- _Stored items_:

═══

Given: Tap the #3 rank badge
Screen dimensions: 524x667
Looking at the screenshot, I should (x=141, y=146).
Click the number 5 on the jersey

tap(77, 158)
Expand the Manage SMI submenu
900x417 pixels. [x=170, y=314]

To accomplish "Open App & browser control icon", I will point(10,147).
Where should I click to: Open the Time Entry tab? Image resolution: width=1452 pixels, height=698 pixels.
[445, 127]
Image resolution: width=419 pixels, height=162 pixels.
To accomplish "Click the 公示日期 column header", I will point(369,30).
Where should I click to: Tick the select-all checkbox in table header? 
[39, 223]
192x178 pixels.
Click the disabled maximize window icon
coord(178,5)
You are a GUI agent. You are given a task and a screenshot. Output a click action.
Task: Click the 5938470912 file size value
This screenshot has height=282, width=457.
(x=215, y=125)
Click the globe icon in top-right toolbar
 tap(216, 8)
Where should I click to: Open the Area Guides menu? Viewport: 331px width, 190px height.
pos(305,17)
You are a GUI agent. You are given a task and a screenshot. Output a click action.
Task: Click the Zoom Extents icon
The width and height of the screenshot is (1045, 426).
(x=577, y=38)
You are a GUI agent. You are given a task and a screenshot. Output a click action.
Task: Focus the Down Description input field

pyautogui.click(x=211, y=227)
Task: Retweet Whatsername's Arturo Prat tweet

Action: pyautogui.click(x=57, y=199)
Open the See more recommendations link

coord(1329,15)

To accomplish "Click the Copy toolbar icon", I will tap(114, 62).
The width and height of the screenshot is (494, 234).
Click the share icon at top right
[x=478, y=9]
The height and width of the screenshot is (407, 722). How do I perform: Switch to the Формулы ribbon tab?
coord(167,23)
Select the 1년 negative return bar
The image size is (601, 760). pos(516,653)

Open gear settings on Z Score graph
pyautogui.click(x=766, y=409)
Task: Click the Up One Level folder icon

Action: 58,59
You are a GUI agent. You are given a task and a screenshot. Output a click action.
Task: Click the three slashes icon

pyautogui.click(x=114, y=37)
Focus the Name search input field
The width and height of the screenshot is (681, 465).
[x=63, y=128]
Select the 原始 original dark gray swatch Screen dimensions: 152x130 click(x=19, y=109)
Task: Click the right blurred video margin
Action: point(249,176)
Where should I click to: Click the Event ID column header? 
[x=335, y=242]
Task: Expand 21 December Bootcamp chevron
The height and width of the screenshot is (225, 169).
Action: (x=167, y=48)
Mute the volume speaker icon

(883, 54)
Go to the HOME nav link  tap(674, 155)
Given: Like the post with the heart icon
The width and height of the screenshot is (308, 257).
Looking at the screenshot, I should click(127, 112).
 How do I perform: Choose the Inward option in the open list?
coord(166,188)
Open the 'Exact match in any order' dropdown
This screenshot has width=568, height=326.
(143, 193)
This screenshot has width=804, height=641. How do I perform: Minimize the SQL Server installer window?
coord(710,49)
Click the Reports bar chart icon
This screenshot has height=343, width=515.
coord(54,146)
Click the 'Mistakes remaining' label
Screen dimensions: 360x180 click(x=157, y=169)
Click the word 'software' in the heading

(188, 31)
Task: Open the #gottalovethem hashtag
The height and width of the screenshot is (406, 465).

═══

- _WORK REQUEST_:
Each entry should be written out again exactly, with no word left out.

- _OUTPUT_:
Given: Tap the #3 rank badge
Screen dimensions: 524x667
Looking at the screenshot, I should (x=141, y=146).
Click the number 5 on the jersey

tap(77, 158)
Expand the Manage SMI submenu
900x417 pixels. [x=170, y=314]

To accomplish "Open App & browser control icon", I will point(10,147).
Where should I click to: Open the Time Entry tab? Image resolution: width=1452 pixels, height=698 pixels.
[445, 127]
Image resolution: width=419 pixels, height=162 pixels.
To accomplish "Click the 公示日期 column header", I will point(369,30).
Where should I click to: Tick the select-all checkbox in table header? 
[39, 223]
192x178 pixels.
Click the disabled maximize window icon
coord(178,5)
You are a GUI agent. You are given a task and a screenshot. Output a click action.
Task: Click the 5938470912 file size value
This screenshot has height=282, width=457.
(x=215, y=125)
Click the globe icon in top-right toolbar
 tap(216, 8)
Where should I click to: Open the Area Guides menu? Viewport: 331px width, 190px height.
pos(305,17)
You are a GUI agent. You are given a task and a screenshot. Output a click action.
Task: Click the Zoom Extents icon
The width and height of the screenshot is (1045, 426).
(x=577, y=38)
You are a GUI agent. You are given a task and a screenshot. Output a click action.
Task: Focus the Down Description input field

pyautogui.click(x=211, y=227)
Task: Retweet Whatsername's Arturo Prat tweet

Action: pyautogui.click(x=57, y=199)
Open the See more recommendations link

coord(1329,15)

To accomplish "Click the Copy toolbar icon", I will tap(114, 62).
The width and height of the screenshot is (494, 234).
Click the share icon at top right
[x=478, y=9]
The height and width of the screenshot is (407, 722). How do I perform: Switch to the Формулы ribbon tab?
coord(167,23)
Select the 1년 negative return bar
The image size is (601, 760). pos(516,653)

Open gear settings on Z Score graph
pyautogui.click(x=766, y=409)
Task: Click the Up One Level folder icon

Action: 58,59
You are a GUI agent. You are given a task and a screenshot. Output a click action.
Task: Click the three slashes icon

pyautogui.click(x=114, y=37)
Focus the Name search input field
The width and height of the screenshot is (681, 465).
[x=63, y=128]
Select the 原始 original dark gray swatch Screen dimensions: 152x130 click(x=19, y=109)
Task: Click the right blurred video margin
Action: point(249,176)
Where should I click to: Click the Event ID column header? 
[x=335, y=242]
Task: Expand 21 December Bootcamp chevron
The height and width of the screenshot is (225, 169).
Action: (x=167, y=48)
Mute the volume speaker icon

(883, 54)
Go to the HOME nav link  tap(674, 155)
Given: Like the post with the heart icon
The width and height of the screenshot is (308, 257).
Looking at the screenshot, I should click(127, 112).
 How do I perform: Choose the Inward option in the open list?
coord(166,188)
Open the 'Exact match in any order' dropdown
This screenshot has width=568, height=326.
(143, 193)
This screenshot has width=804, height=641. How do I perform: Minimize the SQL Server installer window?
coord(710,49)
Click the Reports bar chart icon
This screenshot has height=343, width=515.
coord(54,146)
Click the 'Mistakes remaining' label
Screen dimensions: 360x180 click(x=157, y=169)
Click the word 'software' in the heading

(188, 31)
Task: Open the #gottalovethem hashtag
The height and width of the screenshot is (406, 465).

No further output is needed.